--- Consigne ---
Recopiez à l'identique le passage du texte sur le soft power russe qui va de « TR n°8: LA RUSSIE, PUISSANCE » à « un État isolé. ».

TR n°8: LA RUSSIE, PUISSANCE SECONDE D’INFLUENCE ?

LA RUSSIE, PUISSANCE SECONDE D’INFLUENCE ?

L'URSS d'hier nous a habitués à la pratique du hard power… La Russie d'aujourd'hui, au-delà des démonstrations de force (Géorgie, Crimée), s'initie aux vertus des nouveaux pouvoirs. Pouvoir de convaincre plus que de vaincre. Agence d'informations plus que VPK. Dans les deux cas, un même dessein : restaurer les valeurs impériales de la Russie.

Le soft power russe : une construction méthodique
 

Un projet

Il s'articule autour du nationalisme grand- russe, c'est-à-dire le rassemblement des populations russes et russophones dans la Fédération de Russie. Le but ? Réactiver un projet impérial et éviter à tout prix d'être un État isolé.

--- Données sources ---
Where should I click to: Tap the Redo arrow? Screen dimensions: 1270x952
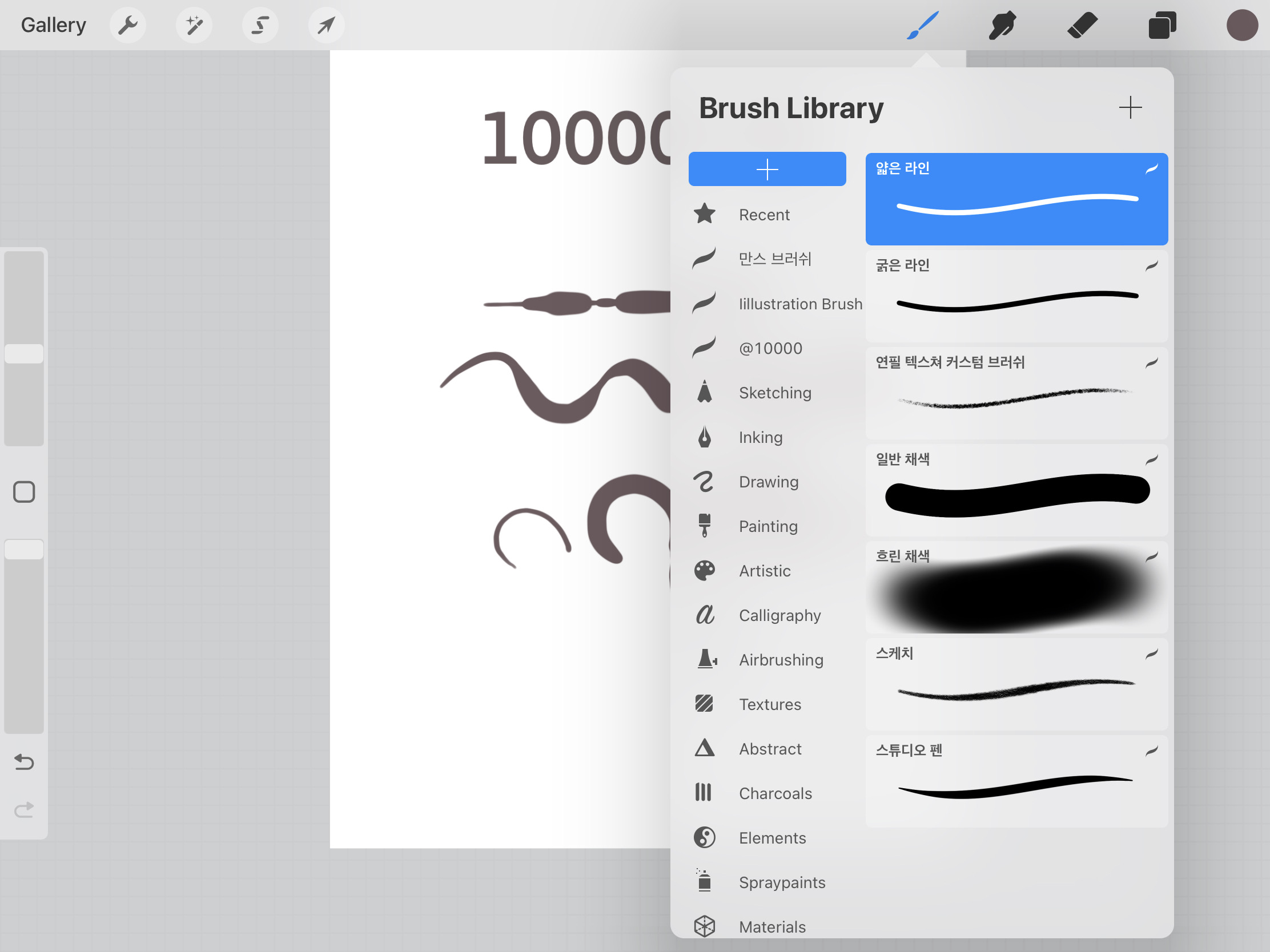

--- Réponse ---
TR n°8: LA RUSSIE, PUISSANCE SECONDE D’INFLUENCE ?

LA RUSSIE, PUISSANCE SECONDE D’INFLUENCE ?

L'URSS d'hier nous a habitués à la pratique du hard power… La Russie d'aujourd'hui, au-delà des démonstrations de force (Géorgie, Crimée), s'initie aux vertus des nouveaux pouvoirs. Pouvoir de convaincre plus que de vaincre. Agence d'informations plus que VPK. Dans les deux cas, un même dessein : restaurer les valeurs impériales de la Russie.

Le soft power russe : une construction méthodique
 

Un projet

Il s'articule autour du nationalisme grand- russe, c'est-à-dire le rassemblement des populations russes et russophones dans la Fédération de Russie. Le but ? Réactiver un projet impérial et éviter à tout prix d'être un État isolé.